((
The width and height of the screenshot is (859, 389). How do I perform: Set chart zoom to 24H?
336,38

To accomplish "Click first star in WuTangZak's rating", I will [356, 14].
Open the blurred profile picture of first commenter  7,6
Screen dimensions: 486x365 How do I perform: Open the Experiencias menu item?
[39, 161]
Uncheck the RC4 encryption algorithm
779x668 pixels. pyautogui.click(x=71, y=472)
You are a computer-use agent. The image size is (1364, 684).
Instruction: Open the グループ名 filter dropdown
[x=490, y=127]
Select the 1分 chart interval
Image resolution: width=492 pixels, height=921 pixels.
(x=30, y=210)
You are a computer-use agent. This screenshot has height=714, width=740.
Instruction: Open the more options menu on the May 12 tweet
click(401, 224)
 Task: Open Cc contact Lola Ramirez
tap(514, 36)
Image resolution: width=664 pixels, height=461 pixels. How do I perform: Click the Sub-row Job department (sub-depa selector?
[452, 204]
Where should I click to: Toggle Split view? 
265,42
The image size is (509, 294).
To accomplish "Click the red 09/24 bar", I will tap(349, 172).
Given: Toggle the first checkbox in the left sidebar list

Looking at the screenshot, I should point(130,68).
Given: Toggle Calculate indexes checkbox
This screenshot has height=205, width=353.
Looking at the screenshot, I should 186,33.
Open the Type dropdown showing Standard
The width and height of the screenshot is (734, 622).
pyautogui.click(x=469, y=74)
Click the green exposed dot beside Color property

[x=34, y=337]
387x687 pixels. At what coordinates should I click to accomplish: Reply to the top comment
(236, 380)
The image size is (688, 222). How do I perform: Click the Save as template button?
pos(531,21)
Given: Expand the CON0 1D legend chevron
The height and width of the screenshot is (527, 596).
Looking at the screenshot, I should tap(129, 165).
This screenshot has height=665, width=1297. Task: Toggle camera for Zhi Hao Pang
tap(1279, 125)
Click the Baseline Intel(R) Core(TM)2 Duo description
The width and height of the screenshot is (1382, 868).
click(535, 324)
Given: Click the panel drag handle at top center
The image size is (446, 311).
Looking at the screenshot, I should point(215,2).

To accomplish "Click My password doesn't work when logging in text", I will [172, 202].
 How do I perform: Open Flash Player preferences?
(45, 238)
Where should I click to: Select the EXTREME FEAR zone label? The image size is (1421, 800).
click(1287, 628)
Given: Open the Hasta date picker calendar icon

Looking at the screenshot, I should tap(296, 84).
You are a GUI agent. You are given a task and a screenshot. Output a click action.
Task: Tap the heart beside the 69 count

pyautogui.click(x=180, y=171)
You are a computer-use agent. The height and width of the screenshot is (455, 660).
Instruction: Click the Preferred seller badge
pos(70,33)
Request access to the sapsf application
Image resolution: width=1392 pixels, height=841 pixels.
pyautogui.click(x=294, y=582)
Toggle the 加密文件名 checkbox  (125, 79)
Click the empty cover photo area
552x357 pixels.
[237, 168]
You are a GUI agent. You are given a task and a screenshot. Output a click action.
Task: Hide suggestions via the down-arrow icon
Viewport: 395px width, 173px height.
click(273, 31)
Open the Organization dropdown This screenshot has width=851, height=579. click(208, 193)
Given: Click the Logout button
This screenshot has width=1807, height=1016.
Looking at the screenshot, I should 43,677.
))
- What you need to do
Output all the lines above. Keep each one exact.

- Answer area
The width and height of the screenshot is (859, 389). How do I perform: Set chart zoom to 24H?
336,38

To accomplish "Click first star in WuTangZak's rating", I will [356, 14].
Open the blurred profile picture of first commenter  7,6
Screen dimensions: 486x365 How do I perform: Open the Experiencias menu item?
[39, 161]
Uncheck the RC4 encryption algorithm
779x668 pixels. pyautogui.click(x=71, y=472)
You are a computer-use agent. The image size is (1364, 684).
Instruction: Open the グループ名 filter dropdown
[x=490, y=127]
Select the 1分 chart interval
Image resolution: width=492 pixels, height=921 pixels.
(x=30, y=210)
You are a computer-use agent. This screenshot has height=714, width=740.
Instruction: Open the more options menu on the May 12 tweet
click(401, 224)
 Task: Open Cc contact Lola Ramirez
tap(514, 36)
Image resolution: width=664 pixels, height=461 pixels. How do I perform: Click the Sub-row Job department (sub-depa selector?
[452, 204]
Where should I click to: Toggle Split view? 
265,42
The image size is (509, 294).
To accomplish "Click the red 09/24 bar", I will tap(349, 172).
Given: Toggle the first checkbox in the left sidebar list

Looking at the screenshot, I should point(130,68).
Given: Toggle Calculate indexes checkbox
This screenshot has height=205, width=353.
Looking at the screenshot, I should 186,33.
Open the Type dropdown showing Standard
The width and height of the screenshot is (734, 622).
pyautogui.click(x=469, y=74)
Click the green exposed dot beside Color property

[x=34, y=337]
387x687 pixels. At what coordinates should I click to accomplish: Reply to the top comment
(236, 380)
The image size is (688, 222). How do I perform: Click the Save as template button?
pos(531,21)
Given: Expand the CON0 1D legend chevron
The height and width of the screenshot is (527, 596).
Looking at the screenshot, I should tap(129, 165).
This screenshot has height=665, width=1297. Task: Toggle camera for Zhi Hao Pang
tap(1279, 125)
Click the Baseline Intel(R) Core(TM)2 Duo description
The width and height of the screenshot is (1382, 868).
click(535, 324)
Given: Click the panel drag handle at top center
The image size is (446, 311).
Looking at the screenshot, I should point(215,2).

To accomplish "Click My password doesn't work when logging in text", I will [172, 202].
 How do I perform: Open Flash Player preferences?
(45, 238)
Where should I click to: Select the EXTREME FEAR zone label? The image size is (1421, 800).
click(1287, 628)
Given: Open the Hasta date picker calendar icon

Looking at the screenshot, I should tap(296, 84).
You are a GUI agent. You are given a task and a screenshot. Output a click action.
Task: Tap the heart beside the 69 count

pyautogui.click(x=180, y=171)
You are a computer-use agent. The height and width of the screenshot is (455, 660).
Instruction: Click the Preferred seller badge
pos(70,33)
Request access to the sapsf application
Image resolution: width=1392 pixels, height=841 pixels.
pyautogui.click(x=294, y=582)
Toggle the 加密文件名 checkbox  (125, 79)
Click the empty cover photo area
552x357 pixels.
[237, 168]
You are a GUI agent. You are given a task and a screenshot. Output a click action.
Task: Hide suggestions via the down-arrow icon
Viewport: 395px width, 173px height.
click(273, 31)
Open the Organization dropdown This screenshot has width=851, height=579. click(208, 193)
Given: Click the Logout button
This screenshot has width=1807, height=1016.
Looking at the screenshot, I should 43,677.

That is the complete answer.